Dopo molte riflessioni, mi pare di essere riuscito a elaborare un'ipotesi
verosimile: cioè che in essi la pratica alimentare è
una difesa contro la loro stessa violenza; se infatti si permettessero
di cibarsi delle carni di quelli che percepiscono come cadaveri
avvertirebbero con troppa violenza il contatto con la morte, facendo
emergere dalle profondità dell'inconscio la loro potenziale
distruttività: con la «pietà» si difendono
dalla "spietatezza". Un mio conoscente, alcuni anni or
sono, mi raccontò come aveva deciso di diventare vegetariano.
Era giovinetto quando gli era capitato di veder uccidere dal nonno
un coniglio: ricordava lo strazio che gli avevano procuralo gli
occhi di quella bestiola, i contorcimenti del povero animale e altri
orribili particolari.
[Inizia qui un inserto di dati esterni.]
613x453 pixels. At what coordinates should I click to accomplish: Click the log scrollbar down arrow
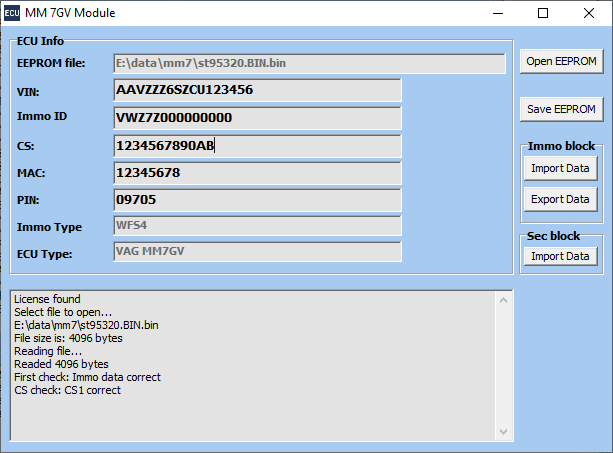pyautogui.click(x=504, y=432)
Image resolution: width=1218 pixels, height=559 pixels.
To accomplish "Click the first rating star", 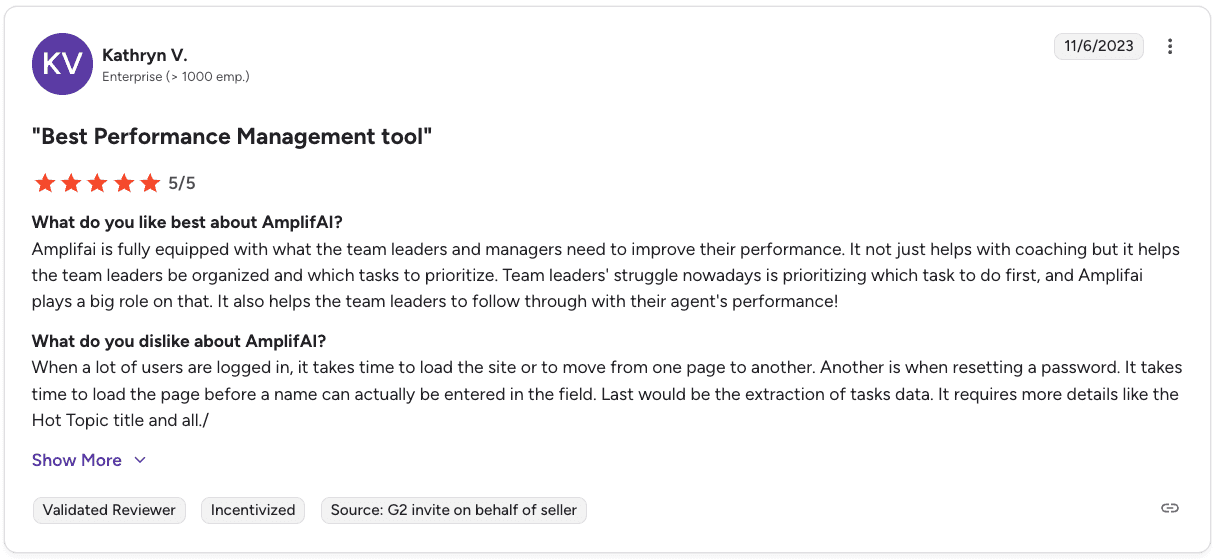I will pyautogui.click(x=44, y=183).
Mentre mi parlava, mi accorgevo però
del compiacimento inconsapevole che egli provava nel riferire i
particolari più cruenti, i dettagli più macabri e
raccapriccianti che chiaramente gli procuravano brividi di inconfessato
piacere. Era anche evidente una sorta di identificazione nella doppia
immagine del nonno e del coniglio. La sua scelta di non mangiare
più carne era stata un modo di difendersi dai pericoli di
quelle identificazioni, rifiutando le eventualità di un rapporto
così diretto con la morte. Per quel che mi riguarda, da allora
mi ritraggo, con un po' di orrore, dall'occasione di analoghi racconti.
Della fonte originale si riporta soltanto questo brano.